The world’s first cloud-based automated intelligent machine learning platform for agriculture will soon be available as the new FARMWAVE platform.
Major enhancements recently bolstered access for farmers in the field. Building on the overwhelming reception from universities, seed companies and countries across the globe, FARMWAVE will offer a new user interface and user experience designed to foster more collaboration as well as offer better prioritization of tasks and imagery analysis.
A proven leader in smart agriculture, a market projected to grow from $5.18 billion in 2016 to $11.23 billion by 2022, FARMWAVE contains the world’s first cataloged library of metadata-tagged imagery for plant biology in agriculture. The product is owned by CAMP3, an innovative company that develops industry-specific cloud solutions.
The library, which is updated daily, houses tens of thousands properly tagged images for machine learning to digitize phenotyping across eight different crops and more than 20 diseases and pests. Its data has been properly classified by subject-matter experts from around the world. The latest version will include photo annotation using Google markup to allow users to make notes directly on the images in the platform.

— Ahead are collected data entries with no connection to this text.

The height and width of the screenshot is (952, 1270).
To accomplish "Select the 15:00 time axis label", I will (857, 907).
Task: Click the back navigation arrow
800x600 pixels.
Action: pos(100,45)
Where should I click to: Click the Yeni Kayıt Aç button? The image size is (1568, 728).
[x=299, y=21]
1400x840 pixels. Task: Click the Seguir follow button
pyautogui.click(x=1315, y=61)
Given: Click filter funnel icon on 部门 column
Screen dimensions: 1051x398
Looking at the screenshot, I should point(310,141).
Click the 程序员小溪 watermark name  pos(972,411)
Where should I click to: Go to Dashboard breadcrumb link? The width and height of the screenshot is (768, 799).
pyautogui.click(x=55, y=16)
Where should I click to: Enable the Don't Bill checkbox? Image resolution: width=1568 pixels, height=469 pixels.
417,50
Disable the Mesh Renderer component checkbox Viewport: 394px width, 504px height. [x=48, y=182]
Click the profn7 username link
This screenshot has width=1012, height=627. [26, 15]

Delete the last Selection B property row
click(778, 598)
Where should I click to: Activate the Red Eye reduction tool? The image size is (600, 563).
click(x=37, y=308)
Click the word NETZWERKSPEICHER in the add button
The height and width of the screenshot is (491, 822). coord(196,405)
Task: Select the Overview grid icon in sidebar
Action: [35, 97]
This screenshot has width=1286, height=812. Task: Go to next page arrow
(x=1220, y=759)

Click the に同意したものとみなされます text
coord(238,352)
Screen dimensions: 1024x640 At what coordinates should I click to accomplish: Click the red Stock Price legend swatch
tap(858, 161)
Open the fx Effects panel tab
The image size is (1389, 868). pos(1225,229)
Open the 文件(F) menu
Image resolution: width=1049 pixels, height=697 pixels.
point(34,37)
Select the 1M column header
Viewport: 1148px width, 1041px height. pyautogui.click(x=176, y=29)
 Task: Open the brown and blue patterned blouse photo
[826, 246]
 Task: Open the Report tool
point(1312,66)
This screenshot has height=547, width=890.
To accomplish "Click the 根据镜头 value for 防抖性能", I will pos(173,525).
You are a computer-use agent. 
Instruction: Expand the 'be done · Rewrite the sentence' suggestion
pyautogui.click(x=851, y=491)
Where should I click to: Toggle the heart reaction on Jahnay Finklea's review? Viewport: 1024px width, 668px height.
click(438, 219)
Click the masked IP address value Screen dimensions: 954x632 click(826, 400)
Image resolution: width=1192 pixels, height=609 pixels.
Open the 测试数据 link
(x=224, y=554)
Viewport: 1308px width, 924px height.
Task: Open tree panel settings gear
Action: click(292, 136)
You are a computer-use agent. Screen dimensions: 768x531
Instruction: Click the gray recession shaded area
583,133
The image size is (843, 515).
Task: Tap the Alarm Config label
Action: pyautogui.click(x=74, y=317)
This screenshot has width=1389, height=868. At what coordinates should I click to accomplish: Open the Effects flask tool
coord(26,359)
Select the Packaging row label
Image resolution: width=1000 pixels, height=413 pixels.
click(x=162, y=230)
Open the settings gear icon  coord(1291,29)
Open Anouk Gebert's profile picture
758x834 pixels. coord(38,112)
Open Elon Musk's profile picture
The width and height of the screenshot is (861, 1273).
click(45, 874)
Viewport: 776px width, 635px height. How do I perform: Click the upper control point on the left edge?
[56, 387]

“While others are doing more simplified image recognition, FARMWAVE dives into the ‘why’ or the Deep Learning of the problem-solving. Our patent-pending technology has seen consistent results with more than 90 percent accuracy in pathogen identification, and we’re confident the latest enhancements will further establish our leadership in the space,” said Craig Ganssle, Founder and CEO of CAMP3.
“Our unprecedented methodology will prove to set a new standard in digital phenotyping and identity classification across the industry.”
Under the leadership of Ganssle and Dr. Christian Kennedy, the product’s chief solutions architect, FARMWAVE was designed to drastically shorten the time frame for capturing data from the field, especially as it pertains to imagery, and gather the information from those actionable insights in near real-time.
“Machine learning without relevant data and domain expertise to interpret that data is a meaningless concept,” shared Dr. Kennedy. “The rich foundation of this platform is its key differentiator from other products being used in the field today. Its robust library and ability to capture and learn new information continuously make it truly unique.”